▶ **Exercise requirements**:
A verbatim copy of the listing is what is needed, minus any pictures.

▶ **Study material**:

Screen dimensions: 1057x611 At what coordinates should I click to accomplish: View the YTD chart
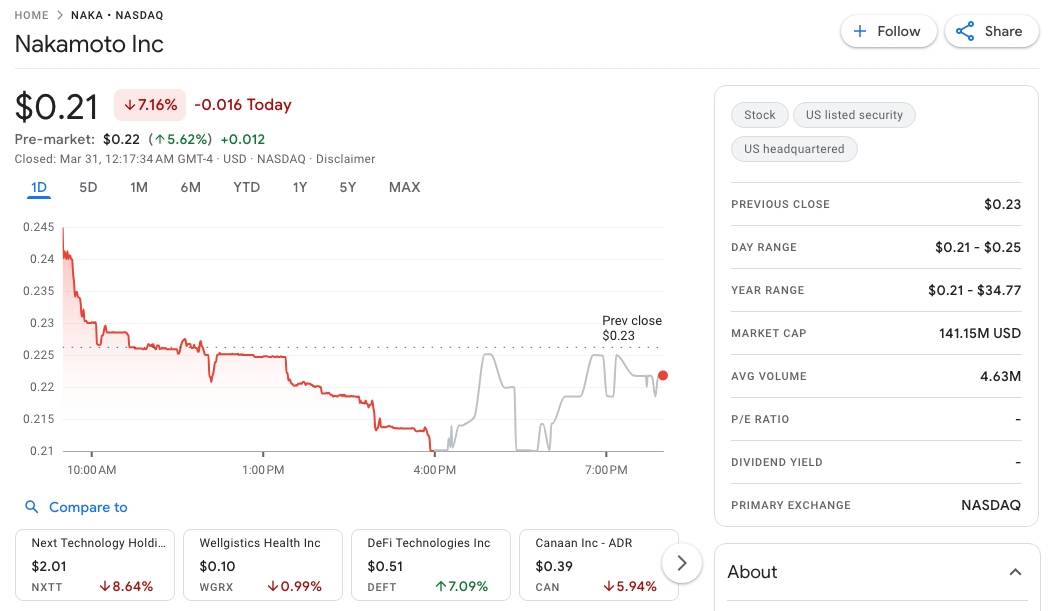(x=246, y=187)
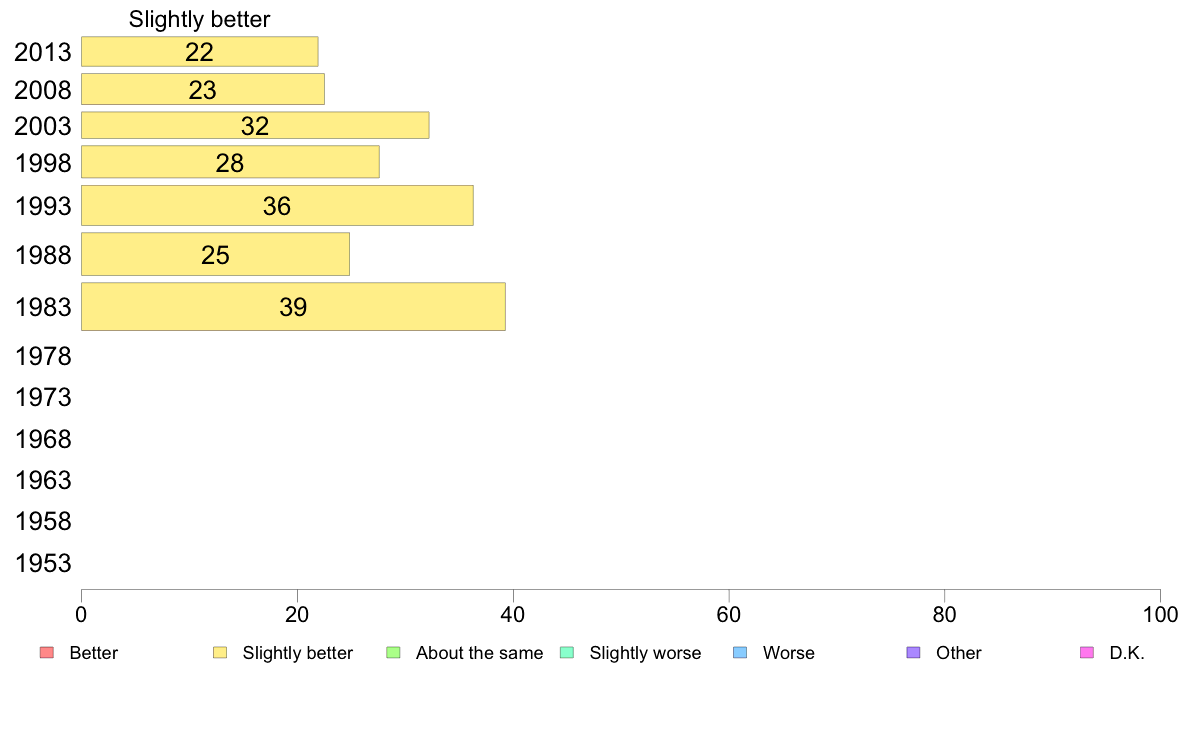This screenshot has height=736, width=1188.
Task: Click the yellow Slightly better legend swatch
Action: (x=220, y=653)
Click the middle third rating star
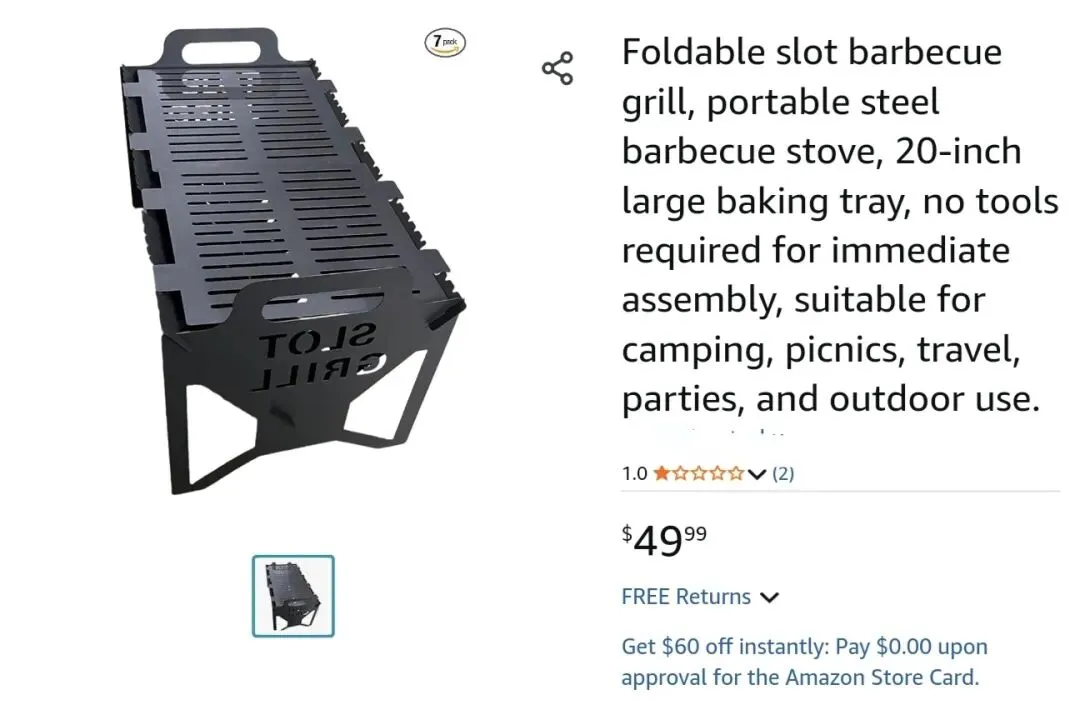This screenshot has width=1080, height=710. (x=699, y=474)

▶ **Result for this exercise**:
Screen dimensions: 1057x611 At what coordinates should I click to accomplish: View the YTD chart
(x=246, y=187)
This screenshot has height=736, width=1188.
Task: Click the yellow Slightly better legend swatch
Action: (x=220, y=653)
Click the middle third rating star
This screenshot has width=1080, height=710. (x=699, y=474)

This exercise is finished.